* TASK REQUIREMENTS *
An exact copy of the records is needed; please leave the images out.

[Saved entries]
= Beginning of Section =

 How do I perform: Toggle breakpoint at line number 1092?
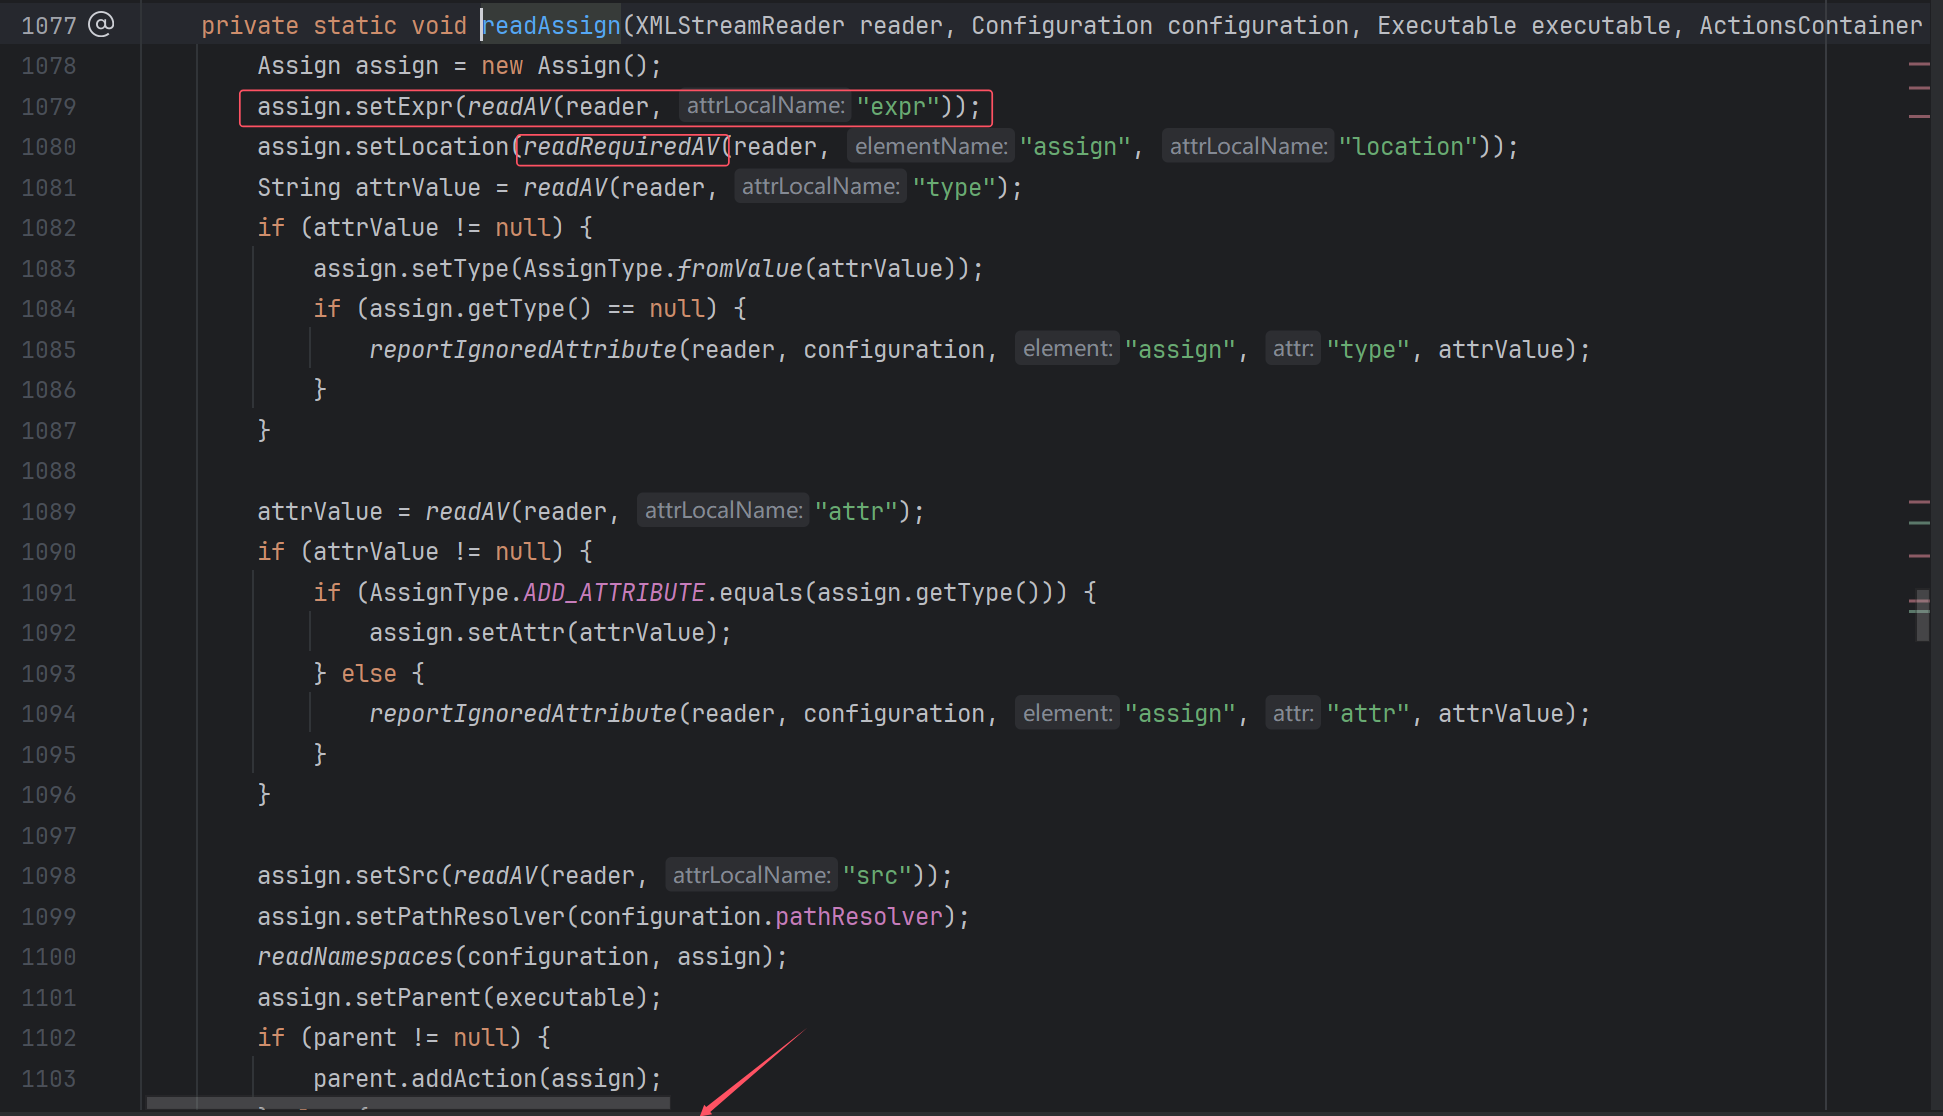[x=49, y=633]
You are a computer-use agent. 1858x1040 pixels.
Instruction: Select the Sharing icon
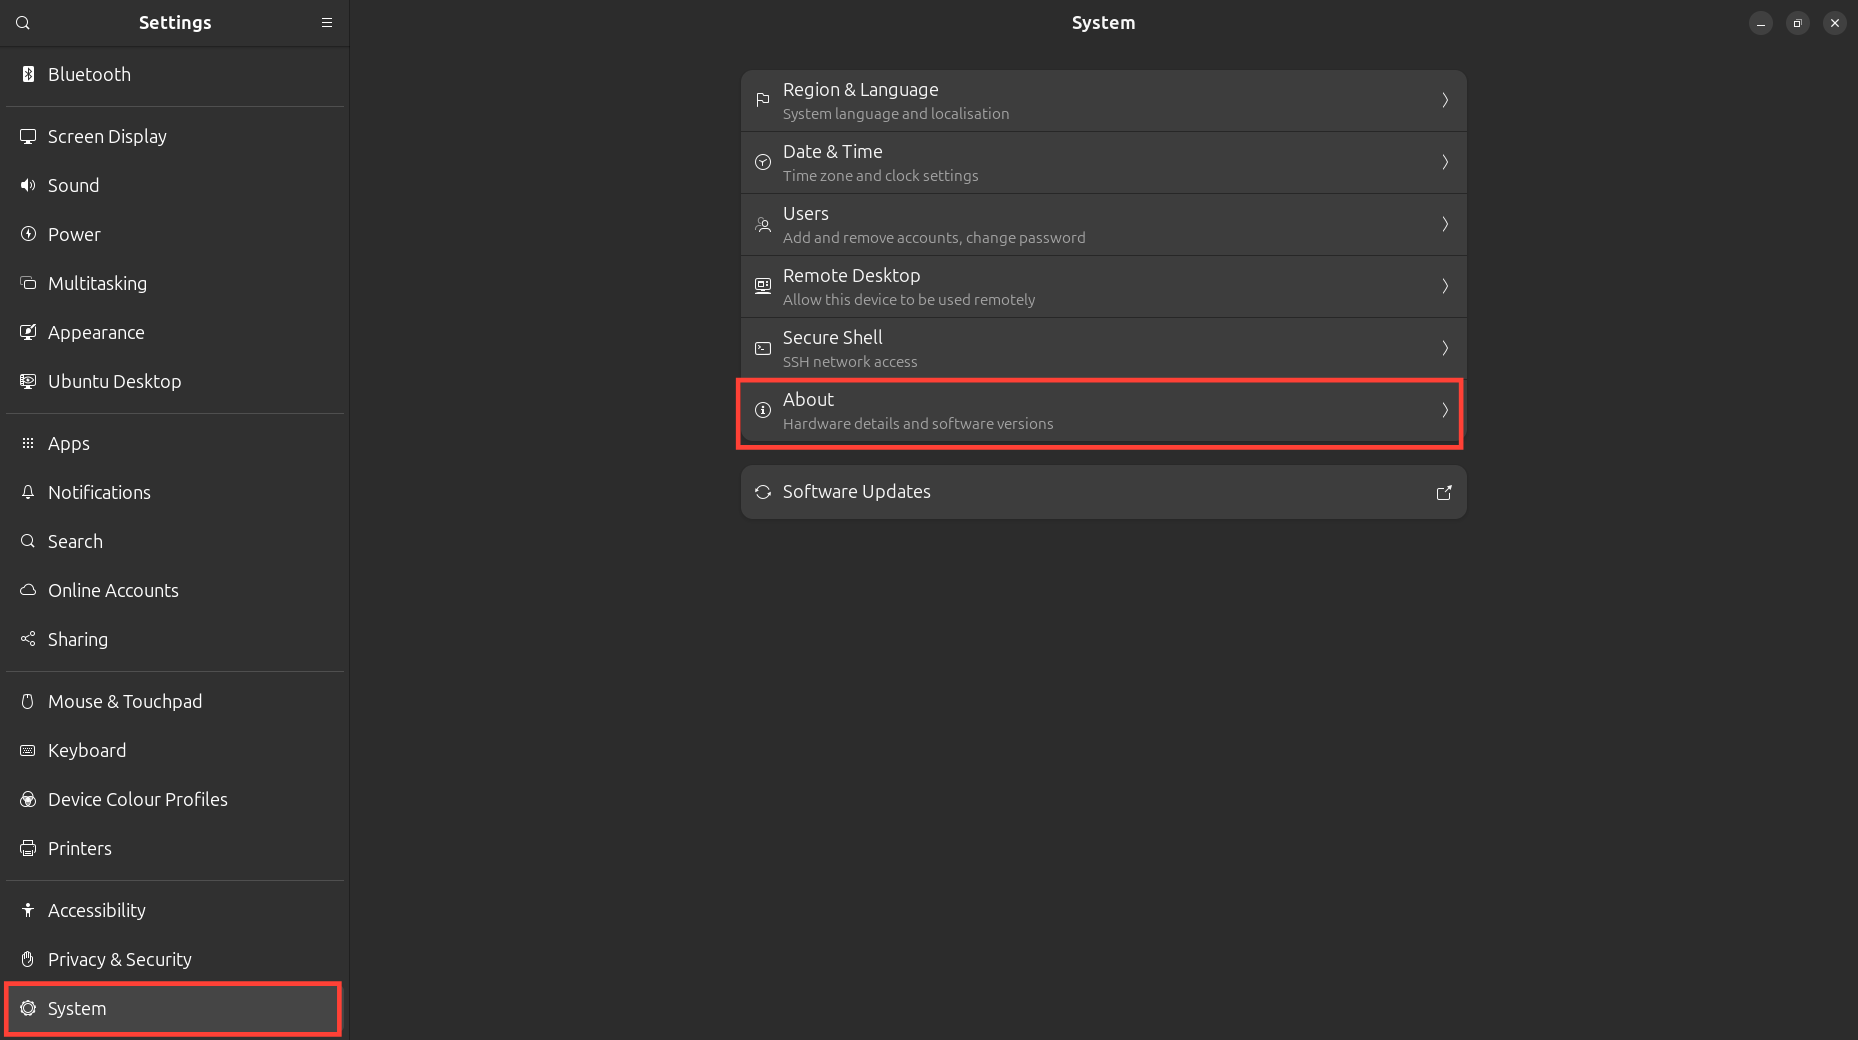click(x=27, y=639)
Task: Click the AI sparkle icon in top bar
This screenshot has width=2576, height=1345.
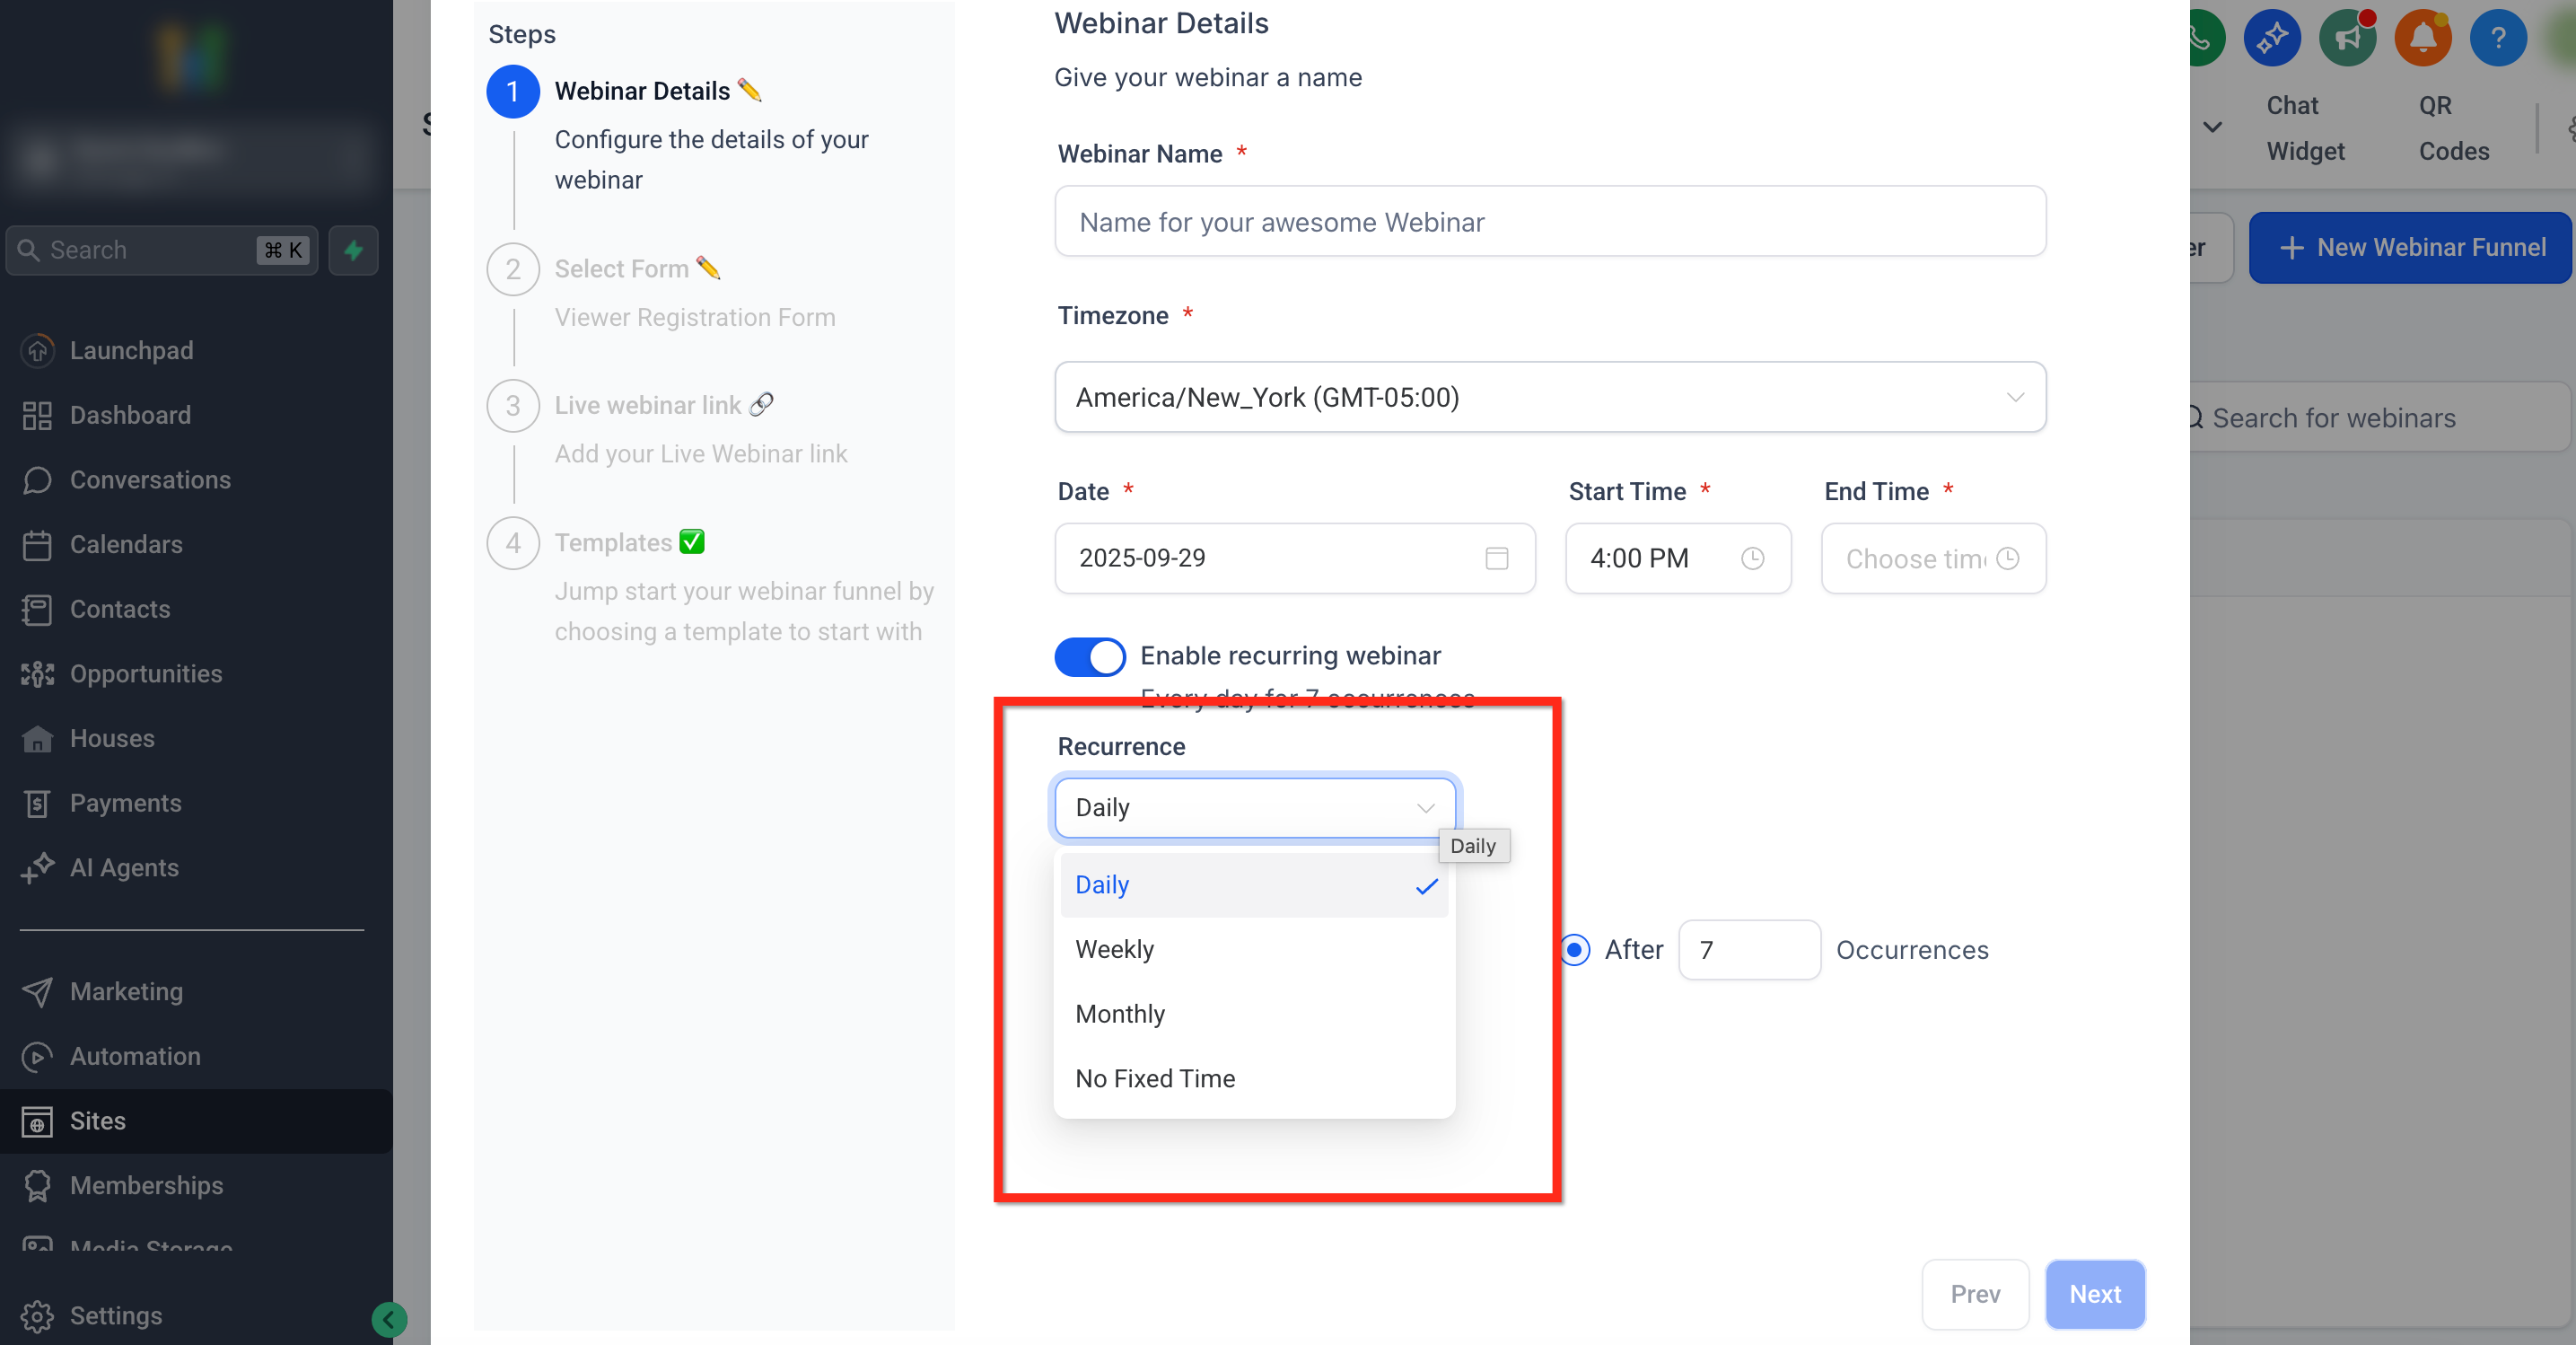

= End of Section =

* WRITTEN SOLUTION *
 How do I perform: Toggle breakpoint at line number 1092?
[x=49, y=633]
You are a computer-use agent. 1858x1040 pixels.
Instruction: Select the Sharing icon
click(x=27, y=639)
Task: Click the AI sparkle icon in top bar
This screenshot has width=2576, height=1345.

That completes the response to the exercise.